Written by Dr. Hannes Nel
I discuss relativism in this article, but I have some questions about the concept.
To me it seems like anything that is relatively one thing is also relatively the opposite.
A relatively near destination is also relatively far.
Relatively healthy food is also relatively unhealthy.
Relatively happy is also relatively unhappy.
Relatively strong is also relatively weak.
How can this be the philosophical foundation for scientific research?
Let’s discuss the paradigm.
Relativism asserts that intangible concepts such as moral values, beauty, knowledge, taste, meaning, etc. are individually relative to a particular framework or point of view. Relativists, furthermore, deny that any point of view can be the only truth in terms of objectivity, accuracy, validity, reliability, etc. over any other points of view.
The most basic form of relativism, i.e. focusing exclusively on the truth (or not) is often called alethic relativism. Because of this flexible approach to research, some researchers regard it as incoherent.
A standard way of defining and distinguishing between different types of relativism is to begin with the claim that one phenomenon is dependent on and co-varies with some underlying, independent other variable. Justice, for example, can be relative to local norms. Driving on the right side of the road might be legal in Germany, but not in England. Keep in mind that co-variation relates to quantitative analysis, specifically statistical analysis. A quantitative change in one variable is accompanied by a positive or negative change in a second variable.
Perhaps I should point out that co-variance indicates the direction of a linear relationship between two variables. Natural scientists mostly use correlation, which measures both the strength and direction of the linear relationship between two variables.

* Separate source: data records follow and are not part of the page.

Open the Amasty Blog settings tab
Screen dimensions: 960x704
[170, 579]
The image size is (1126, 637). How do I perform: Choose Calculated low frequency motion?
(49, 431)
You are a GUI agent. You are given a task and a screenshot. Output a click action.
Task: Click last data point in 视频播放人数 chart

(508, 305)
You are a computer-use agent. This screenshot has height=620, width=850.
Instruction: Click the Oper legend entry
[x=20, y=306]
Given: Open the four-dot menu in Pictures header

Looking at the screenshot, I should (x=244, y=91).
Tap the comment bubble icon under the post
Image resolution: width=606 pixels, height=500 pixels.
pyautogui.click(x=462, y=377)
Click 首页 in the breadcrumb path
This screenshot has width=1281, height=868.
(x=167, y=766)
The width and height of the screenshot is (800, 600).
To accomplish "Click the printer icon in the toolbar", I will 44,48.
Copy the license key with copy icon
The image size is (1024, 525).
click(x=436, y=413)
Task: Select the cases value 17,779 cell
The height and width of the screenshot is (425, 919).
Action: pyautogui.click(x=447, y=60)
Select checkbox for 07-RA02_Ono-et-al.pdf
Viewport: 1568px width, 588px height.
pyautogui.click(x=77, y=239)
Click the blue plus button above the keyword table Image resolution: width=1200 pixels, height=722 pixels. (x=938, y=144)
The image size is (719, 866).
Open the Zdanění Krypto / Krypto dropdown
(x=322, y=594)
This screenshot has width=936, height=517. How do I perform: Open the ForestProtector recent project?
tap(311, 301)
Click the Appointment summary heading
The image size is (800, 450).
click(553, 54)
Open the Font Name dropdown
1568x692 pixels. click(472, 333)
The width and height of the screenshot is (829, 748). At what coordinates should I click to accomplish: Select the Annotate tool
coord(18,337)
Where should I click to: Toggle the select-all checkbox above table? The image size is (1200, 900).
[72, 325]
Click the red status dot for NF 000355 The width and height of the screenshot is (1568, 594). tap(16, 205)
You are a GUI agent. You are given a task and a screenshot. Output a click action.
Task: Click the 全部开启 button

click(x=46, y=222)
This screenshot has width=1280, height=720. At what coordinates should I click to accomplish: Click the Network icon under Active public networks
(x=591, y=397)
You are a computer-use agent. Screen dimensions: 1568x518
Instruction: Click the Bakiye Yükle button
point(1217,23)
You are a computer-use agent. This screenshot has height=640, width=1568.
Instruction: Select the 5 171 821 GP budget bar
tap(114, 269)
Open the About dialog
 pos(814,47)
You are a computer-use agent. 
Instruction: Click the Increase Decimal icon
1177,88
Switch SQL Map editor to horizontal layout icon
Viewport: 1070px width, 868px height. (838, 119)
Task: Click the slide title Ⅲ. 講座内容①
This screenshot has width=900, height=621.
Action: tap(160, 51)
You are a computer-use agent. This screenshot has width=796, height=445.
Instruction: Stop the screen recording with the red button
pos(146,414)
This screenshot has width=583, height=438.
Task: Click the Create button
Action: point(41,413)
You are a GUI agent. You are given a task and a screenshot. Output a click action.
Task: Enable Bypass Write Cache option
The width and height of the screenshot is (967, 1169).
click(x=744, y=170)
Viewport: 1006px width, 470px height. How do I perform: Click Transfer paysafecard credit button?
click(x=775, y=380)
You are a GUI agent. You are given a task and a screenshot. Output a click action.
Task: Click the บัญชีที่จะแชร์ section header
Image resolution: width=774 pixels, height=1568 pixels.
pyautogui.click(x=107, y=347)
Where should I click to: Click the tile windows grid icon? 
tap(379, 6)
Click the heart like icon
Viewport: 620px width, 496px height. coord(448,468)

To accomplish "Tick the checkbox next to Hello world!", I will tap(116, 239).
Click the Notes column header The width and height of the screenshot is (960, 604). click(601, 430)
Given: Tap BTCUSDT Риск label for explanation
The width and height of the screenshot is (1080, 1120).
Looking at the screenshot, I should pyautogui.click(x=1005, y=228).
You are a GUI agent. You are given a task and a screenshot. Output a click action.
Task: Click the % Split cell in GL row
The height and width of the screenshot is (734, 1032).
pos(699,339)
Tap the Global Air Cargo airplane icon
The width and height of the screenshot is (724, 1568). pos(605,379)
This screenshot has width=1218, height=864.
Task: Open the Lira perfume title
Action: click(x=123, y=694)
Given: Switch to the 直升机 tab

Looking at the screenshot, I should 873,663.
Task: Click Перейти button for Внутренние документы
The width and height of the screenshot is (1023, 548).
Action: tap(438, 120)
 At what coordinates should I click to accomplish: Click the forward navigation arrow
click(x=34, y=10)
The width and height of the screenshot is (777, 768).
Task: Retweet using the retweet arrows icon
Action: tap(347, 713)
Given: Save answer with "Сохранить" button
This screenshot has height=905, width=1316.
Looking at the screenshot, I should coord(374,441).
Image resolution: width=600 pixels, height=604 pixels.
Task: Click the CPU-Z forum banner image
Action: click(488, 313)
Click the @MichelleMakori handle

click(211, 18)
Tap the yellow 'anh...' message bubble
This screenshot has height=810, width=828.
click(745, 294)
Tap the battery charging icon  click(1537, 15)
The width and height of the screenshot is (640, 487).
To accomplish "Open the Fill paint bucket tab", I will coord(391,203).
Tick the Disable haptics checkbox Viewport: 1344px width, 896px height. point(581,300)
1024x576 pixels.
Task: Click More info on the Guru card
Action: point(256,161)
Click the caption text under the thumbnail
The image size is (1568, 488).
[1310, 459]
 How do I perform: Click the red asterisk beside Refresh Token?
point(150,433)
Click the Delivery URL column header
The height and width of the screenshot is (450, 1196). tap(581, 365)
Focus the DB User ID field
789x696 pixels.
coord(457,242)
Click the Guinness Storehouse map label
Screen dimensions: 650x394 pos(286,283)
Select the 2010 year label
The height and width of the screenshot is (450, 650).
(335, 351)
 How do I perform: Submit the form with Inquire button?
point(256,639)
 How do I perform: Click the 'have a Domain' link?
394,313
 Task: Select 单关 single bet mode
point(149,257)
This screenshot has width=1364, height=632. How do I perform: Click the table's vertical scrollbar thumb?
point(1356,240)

Despite being flexible in terms of judgement, relativist arguments always apply to a certain context, often excluding other contexts. Such arguments, consequently, always need to be qualified, either overtly or covertly. When an argument needs to be qualified and justified, we are dealing with epistemic relativism.
Different cultures often have different values, tastes, beliefs, etc. For example, if a political leader claims that bribery is an invention of Western civilisation, his argument might be true in his country and culture, but probably not in many other countries. In some countries it is regarded as bad manners to eat noisily while in others it is regarded as a compliment to the host or chef. These are examples of cultural relativism.
Relativism is often claimed to be the paradigm of the tolerant. In this respect all ways of life, values and points of view are regarded as worthy of respect. No point of view can possibly be objectively superior to any other. This is often called moral relativism and is characterised by tolerance, open-mindedness and anti-authoritarianism.
Moral relativism can be a risky and, perhaps, irresponsible point of view because of the circular nature of relativistic reasoning. It is, for example, doubtful if a society will flourish, or at least survive, in an environment where “everything goes”, i.e. where everyone does as they please, where the situation determines moral truth, and where lying and cheating is acceptable as long as you don’t get caught.
In the spirit of moral relativism abortion may be judged to be good or bad, depending on the point of view and reasoning of the evaluator. Even so, one cannot deny that truth applies to a particular context and value system, or culture.
The result of the circular argument about relativism being relative is that different people can argue different points of view, with each participant in the discussion offering sound and seemingly valid explanations and proof that their respective arguments are true. Consequently, some researchers are of the opinion that there can, indeed, be more than one truth about a particular issue while others regard this as incompatible with the science and the purpose of academic research.
Relativism is associated with constructivism in the sense that both believe that people construct their own understanding and knowledge of the world. However, relativism uses subjective reasoning without experiential evidence for this, while constructivism leans strongly on such evidence.
Relativism clashes with the technicist paradigms because of the tolerant and laissez-faire way in which the former deals with evidence of truth.
There are those who feel that the lack of accuracy, consistency and validity means that the results of research based on a relativistic approach cannot have essential endurance.
Ironically, relativism is a beast that devours itself by labelling those who believe in absolute truth as intolerant bigots. Relativist might claim that you are wrong if you judge anybody or anything, thereby labelling their point of view as the only valid one.
If everything is relative, then relativism is also relative. This is countered by arguing that relativist claims only apply in a particular context and, often, scope. It is when we try to superimpose the truth of one context or culture on another that relativism becomes a questionable paradigm.
According to relativism, no one point of view is the only truth.
Intangible concepts are relevant as data for research.
Relativist arguments always apply to a certain context.
Relativism can be cultural, moral, alethic or epistemic.
The type of relativism can be identified by determining the interrelationship between different variables.
There can be more than one truth about an issue.
Truth often depends on how well an argument can be motivated.
Relativism is associated with constructivism and opposed to scientism, positivism and modernism.
Points of criticism against relativism include that the paradigm has no essential endurance, that it contradicts itself and that relativist claims only apply in a particular context and scope.